The federal government is working "intensely" to come up with a strategy that will assess pipeline projects, such as the Energy East pipeline, Carr said during the Liberal cabinet's retreat in St. Andrews, N.B.

The federal government is working "collaboratively" on a strategy that will see more pipeline infrastructure built in Canada, but Carr said the policy must balance responsible economic development with environmental sustainability.

"There has to be public confidence in the regulatory process if we are going to sustain the movement of these resources to tidewater," Carr told reporters.

All 30 members of Justin Trudeau's cabinet are attending the day-and-a half retreat in the resort community.

Alberta Finance Minister Joe Ceci said in an interview on Saturday that it's imperative more pipelines are built in Canada. 

He said a lack of pipeline capacity will leave the Canadian economy stuck in neutral.

The New Brunswick government has been a firm supporter of the Energy East pipeline, which is being proposed by TransCanada Corp., and would bring Alberta crude oil as far as Saint John, where it could be refined and then exported.

Government House leader Dominic LeBlanc, a New Brunswick MP, said after the Liberals formed government that he felt the Energy East project needed a "robust" review.

The falling price of oil has put more pressure on provinces, such as Alberta, that rely on revenue from the oil and gas industry.
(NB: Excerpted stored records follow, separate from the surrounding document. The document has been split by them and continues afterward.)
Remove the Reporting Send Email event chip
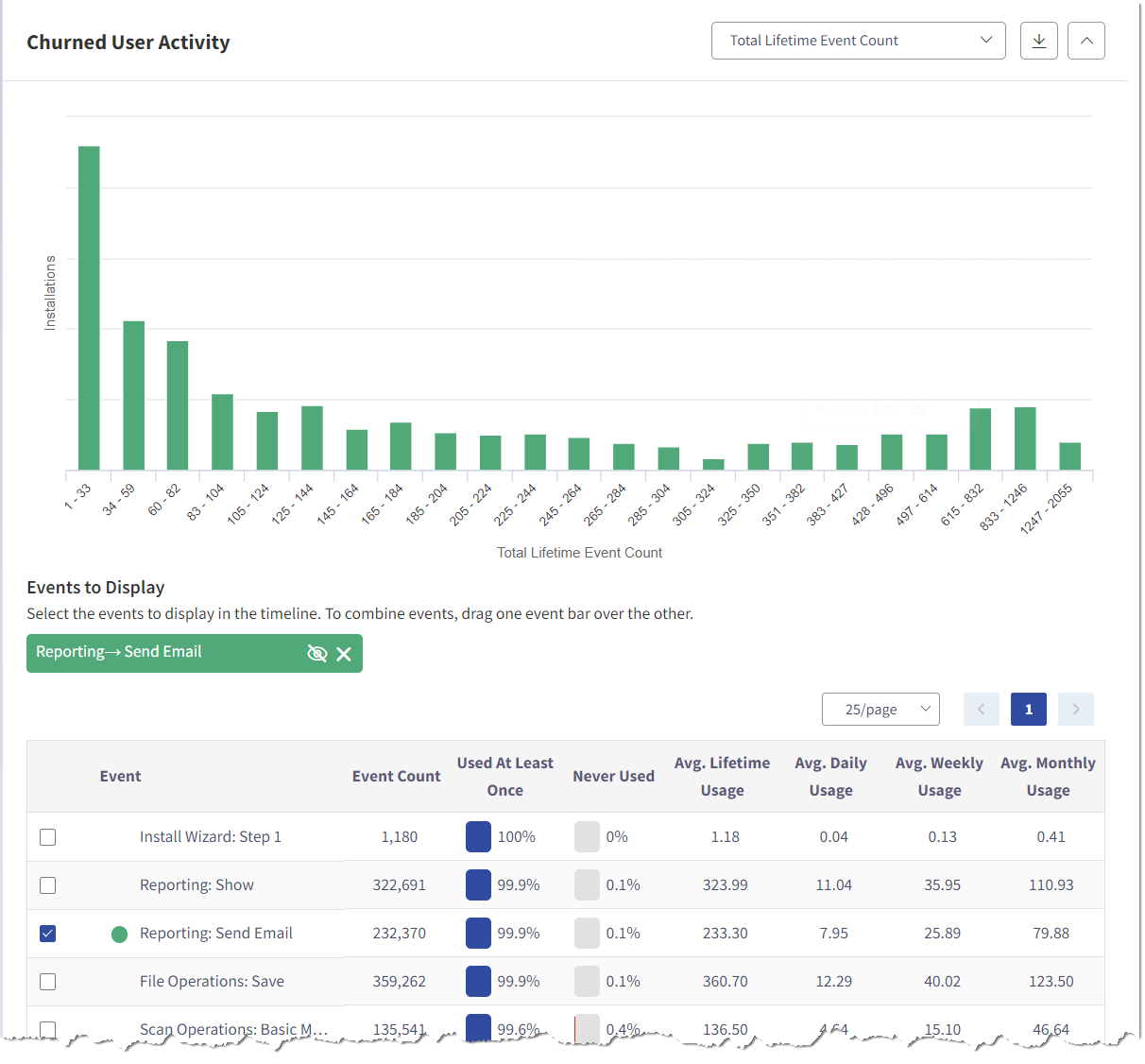Viewport: 1145px width, 1064px height. click(x=344, y=654)
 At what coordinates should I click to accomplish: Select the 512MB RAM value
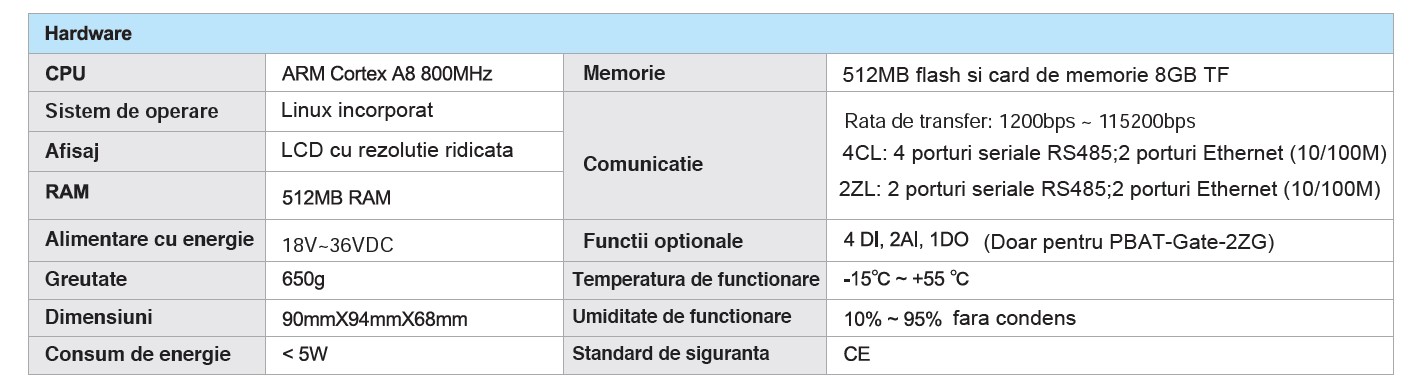pos(337,198)
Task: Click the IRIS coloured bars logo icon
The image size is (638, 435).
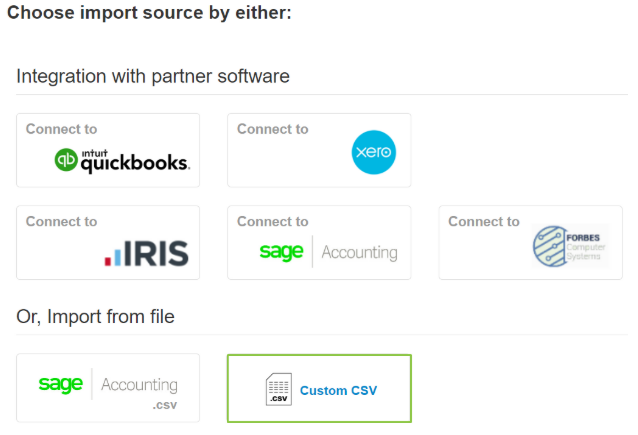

That, however, will not prompt the federal government to rush a decision on the review process for pipelines.

"You don't rush your way into decisions that affect not only today, but generationally in Canada in the new world of sustainably moving resources to market," he said.

The natural resources minister added the falling price of oil may have changed how investment decisions are being made, but won't alter the government's path.

"But ultimately there has to be a regulatory process in place that carries the confidence of Canadians," he said.